Sekitar jam 4 sore, BB saya berdentang denting terus menerus. Ternyata seorang teman dari Grup BBM SMA saya, mengunggah sebuah foto pick up dan truk yang bertabrakan di Tongas, Kabupaten Probolinggo, Jawa Timur. Kebetulan teman saya itu dari Surabaya akan pulang kembali ke Bondowoso, sedangkan mobil pick up dari arah Probolinggo hendak ke Pasuruan (arah sebaliknya). Kecelakaan itu terjadi tepat di depan matanya, sampai sopirnya tak sanggup lagi meneruskan mengemudi, shock berat! Sudah 2 botol air mineral diminumkan untuk menenangkan, tapi tak mempan. Saat itu, teman saya menulis ada 10 korban jiwa yang tewas di lokasi kejadian. Teman saya yang lain mengkomentari : ada 20 penumpang yang bersesakan di bak pick up, terdiri dari ibu-ibu yang akan melayat.
Tiga setengah jam kemudian, Metro TV menayangkan Breaking News terus menerus selama setengah jam sampai jam 8 malam. Kronologis kejadian menurut reporter Metro TV : 32 orang yang hendak melayat ke Pasuruan, berjejalan di bak belakang pick up. Sopir pick up mengemudi ugal-ugalan. Ketika hendak menyalip sebuah mobil Xenia, tak disangka dari arah depannya sebuah truk bermuatan tepung melaju kencang. Mungkin sopir pick up kurang perhitungan ketika menyalip, pandangannya tak benar-benar bebas, sehingga dia tak melihat truk dari arah depan. Kontan, tabrakan tak bisa dihindarkan. Para penumpang pick up pun berpentalan jatuh hingga 15 meter dari titik tabrakan.
Sejak awal breaking news, disebutkan 15 korban tewas. Namun sambil terus memberitakan, jumlah korban jiwa di-update jadi 17 orang, terakhir 18 orang, 2 diantaranya balita yang ikut orang tua mereka. Sementara 17 orang lainnya luka-luka – kebanyakan patah tulang – termasuk sopir truk. Sedangkan sopir pick up turut tewas dan menjadi korban tewas terakhir yang dievakuasi. Innalillaahi wa inna ilaihi roji’uun…, 18 nyawa melayang sia-sia dalam kecelakaan tragis, speechless…
Saya coba bayangkan dari awal sebelum kecelakaan itu terjadi. Sebuah pick up bak terbuka, hanya pantas untuk memuat barang, benda mati! Kalaupun dipakai untuk mengangkut hewan, biasanya di kiri kanannya diberi pagar bambu dan atasnya diberi terpal plastik agar hewan tak kepanasan. Itupun, jumlahnya hanya beberapa ekor, secukupnya asal hewan-hewan itu masih bisa bergerak. Kecuali ayam siap potong yang biasanya dimasukkan ke kandang berbentuk kotak-kotak yang hanya pas seukuran ayam.

## DATA YANG DIBERIKAN

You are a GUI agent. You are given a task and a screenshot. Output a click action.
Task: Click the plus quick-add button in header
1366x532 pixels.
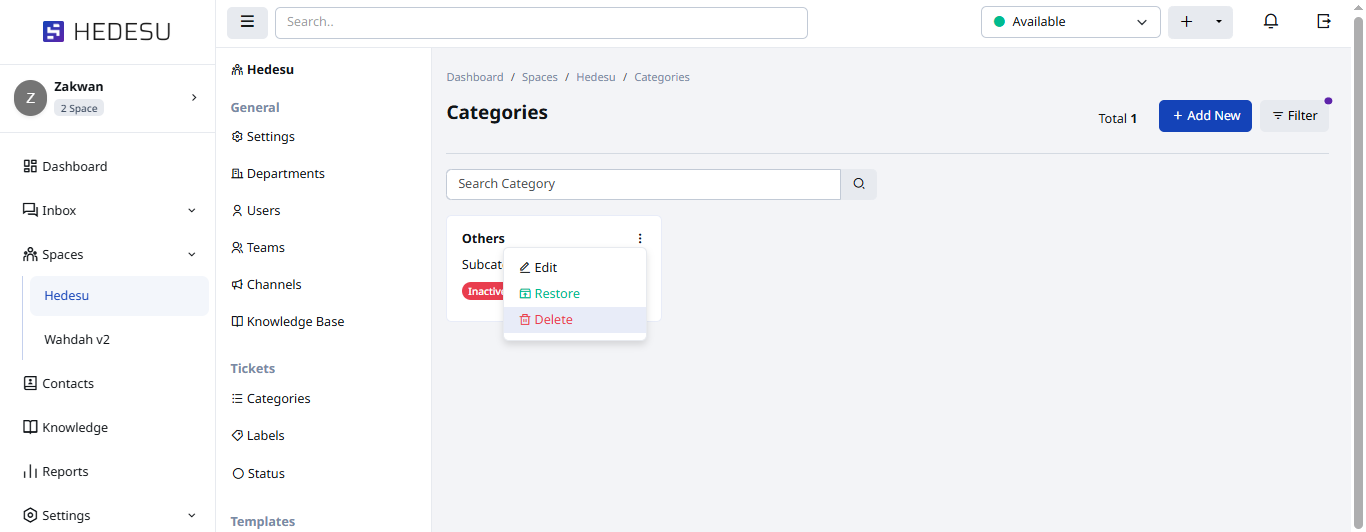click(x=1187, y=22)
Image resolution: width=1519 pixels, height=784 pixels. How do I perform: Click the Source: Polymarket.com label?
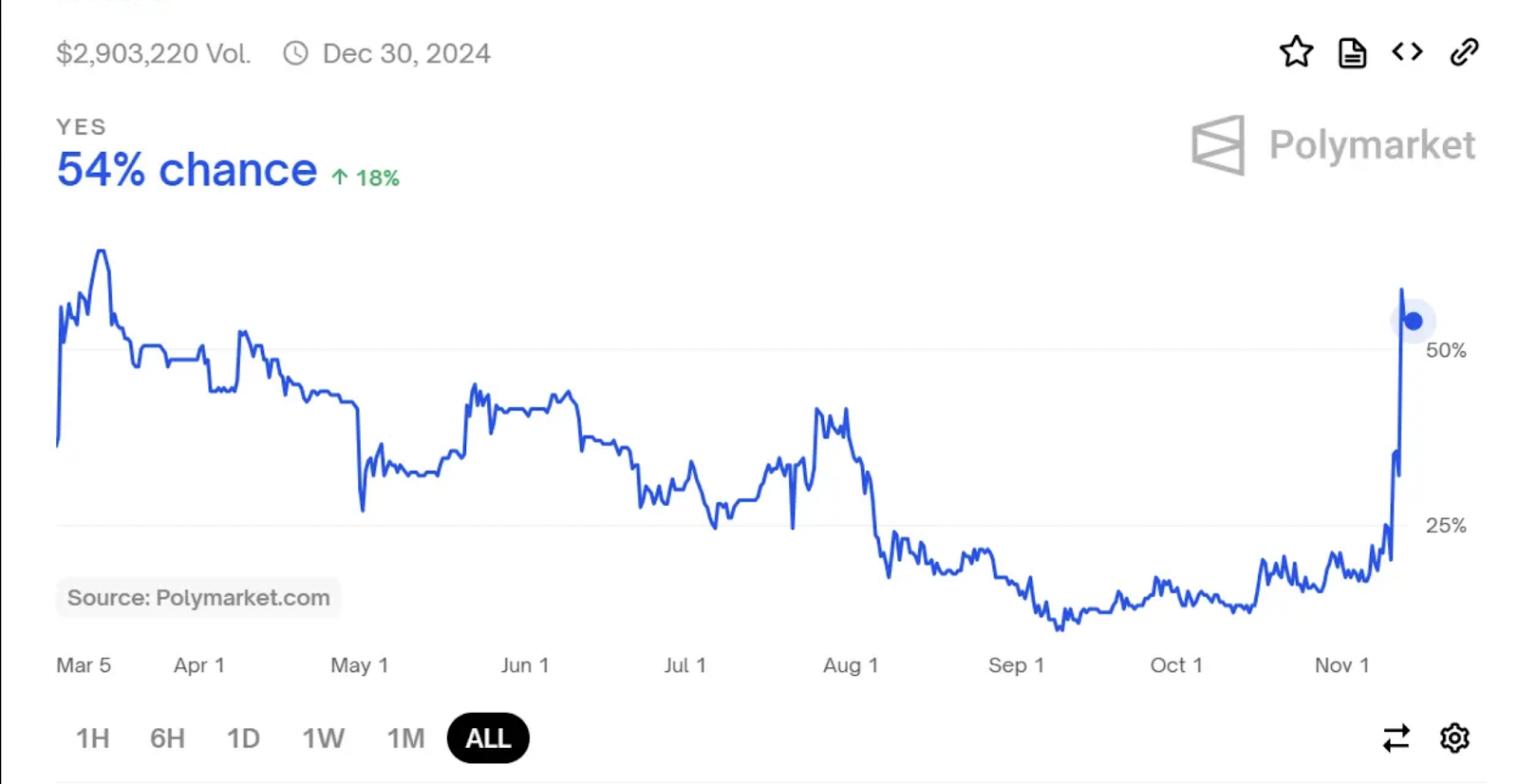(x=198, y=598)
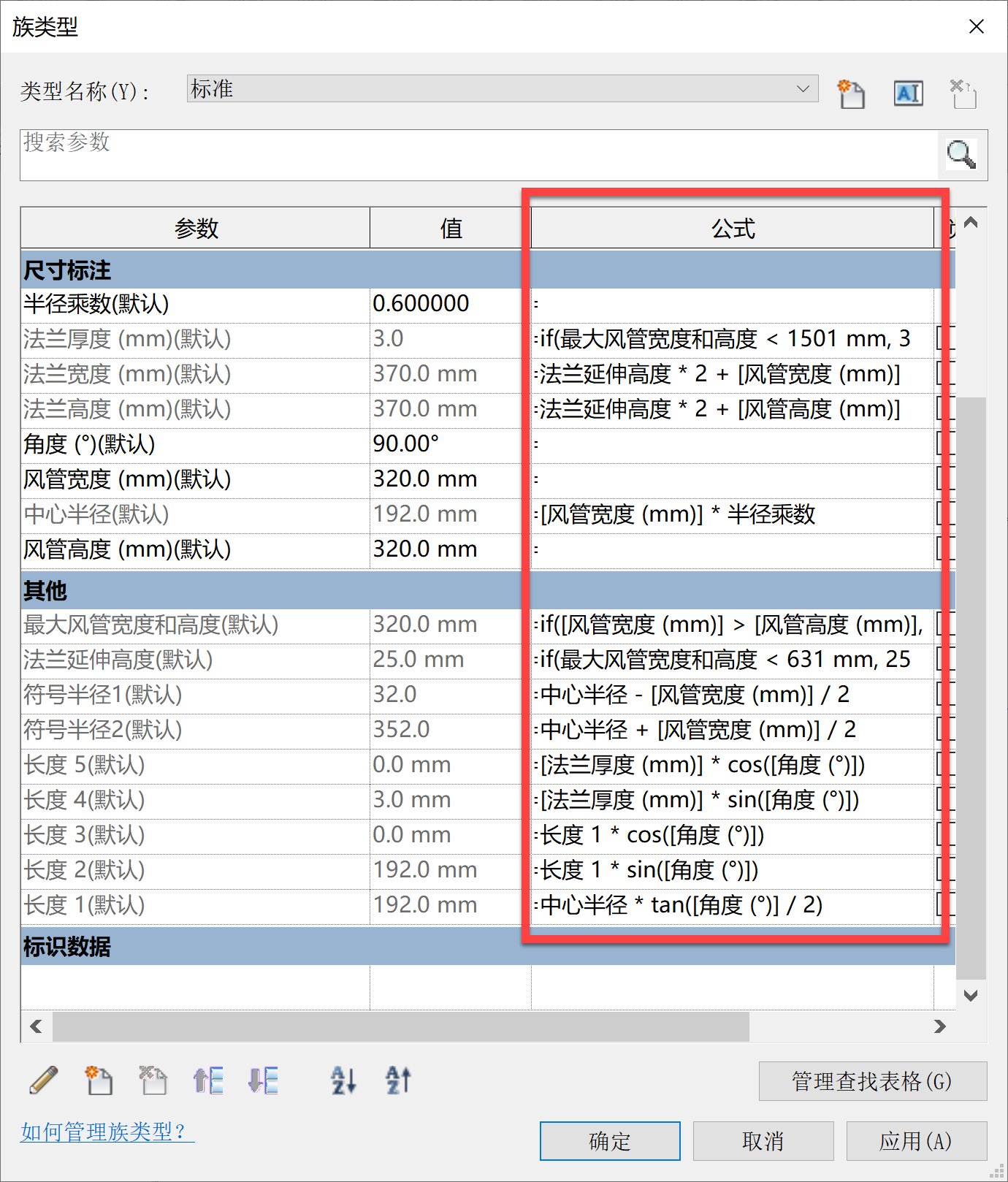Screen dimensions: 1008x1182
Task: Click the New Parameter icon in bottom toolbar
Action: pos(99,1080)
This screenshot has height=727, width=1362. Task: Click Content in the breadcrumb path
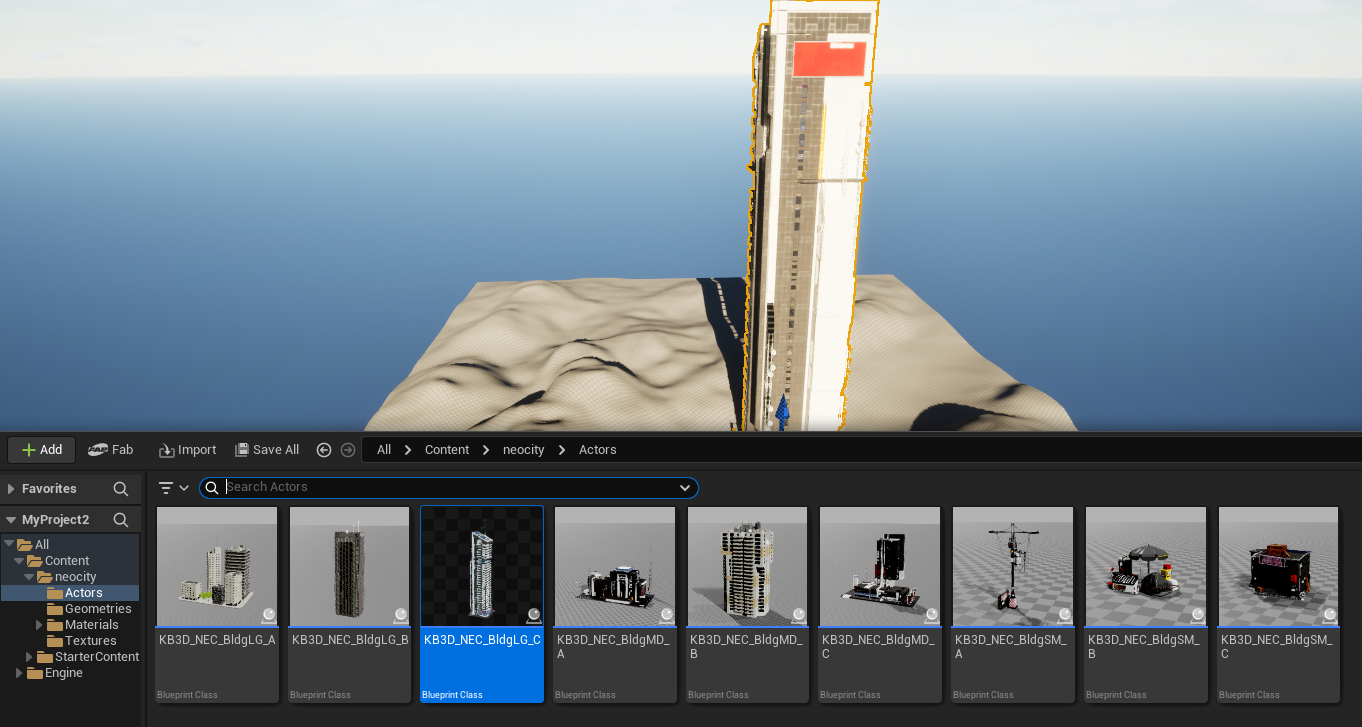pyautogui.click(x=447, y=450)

## DAFTAR TUGAS
1. Ambil setiap baris entri yang memuat kata "height", dengan membedakan huruf besar dan huruf kecil.
2. Teruskan teks tentang kecelakaan pick up di Tongas, mulai sesudah kalimat terakhir yang ada.
Teks dan entri di atas tidak saling berhubungan.

## HASIL
1.
Image resolution: width=1519 pixels, height=784 pixels. How do I perform: Click the Source: Polymarket.com label?
This screenshot has height=727, width=1362. Task: Click Content in the breadcrumb path

2.
Nah, bak ukuran kira-kira 1,5 x 2 meter, dijejali 32 orang, tak terbayangkan bagaimana posisi mereka?! Kalau pun berdiri, tentu sangat berdesakan bahkan mungkin berdempetan. Bahkan saya bayangkan, mereka harus berdiri dengan kaki sebelah saking sempitnya ruang yang tersedia. Jangankan terjadi benturan keras mendadak, sekedar guncangan akibat jalanan berlubang saja, bisa jatuh penumpang yang di pinggir. Belum lagi kalau jalanan naik-turun cukup curam. Apalagi katanya sang sopir mengemudi ugal-ugalan. Tentunya 32 penumpang di bak pick up sudah sejak semula tersiksa. Apalagi ada yang membawa balita. Tak terbayangkan, apa balita itu tidak rewel?
Rasanya semua sepakat : mengangkut manusia dengan bak terbuka sampai 32 orang sekaligus, itu sangat tak manusiawi. Jangankan bicara soal keamanan, apalagi kenyamanan, sekedar kelayakan sebagai makhluk hidup saja sudah tak layak. Lalu kenapa sopirnya berani? Banyak faktor bisa jadi alasan, termasuk diantaranya : permintaan para penumpang sendiri! Kalau penumpang tak mau disuruh berjejalan mirip kantong semen, tentu tak akan dipaksa, sebab yang membayar penumpang bukan? Masalahnya, sebagian masyarakat kita memang kadang gemar dengan tindakan nekad, lebih sayang uang ketimbang nyawa.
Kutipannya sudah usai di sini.